Benevolent Persons

Kang So Jong, an 86-year-old war veteran and honoured disabled soldier resident in Jangsan-dong, Sosong District of Pyongyang, had many visitors on last February 8, the founding anniversary of the Korean People’s Army.

The first visitor in the early morning was an official of the Sosong District People’s Committee who has been familiar with him. He congratulated the veteran on the holiday as if he visited his own parents, and hoped for the good health of the generation who won victory in the Fatherland Liberation War (June 1950–July 1953).

After a while, officials of the primary organization of the women’s union in Jangsan-dong called at his house to extend congratulations. They were followed by a woman medical worker of the clinic, who took his blood pressure and temperature before presenting him with tonics.

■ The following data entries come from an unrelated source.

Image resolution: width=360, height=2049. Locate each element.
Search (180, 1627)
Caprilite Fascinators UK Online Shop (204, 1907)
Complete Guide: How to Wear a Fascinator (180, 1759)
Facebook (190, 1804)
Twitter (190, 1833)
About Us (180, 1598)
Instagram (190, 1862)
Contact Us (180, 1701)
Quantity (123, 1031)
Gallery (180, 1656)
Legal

The old man motioned her not to worry about him as she called on him every two days or less.

In the afternoon, young sportspersons of Jangsan Sports Club visited him. They were deeply moved by the story of the veteran who had fought bravely on the front during the fierce war and, after discharge from military service, graduated from a university and worked at a publishing house for decades.

His daughter Kang Un Ok who lives with her father said that there were so many visitors not only on holidays but on his birthday and Sundays, adding that they were all kind-hearted persons.

Kang expressed his gratitude when seeing off the visitors, saying that he would live long under the benevolent socialist system.

It is a social climate in the DPRK to pay respect and give preferential treatment to the war veterans and honoured disabled soldiers.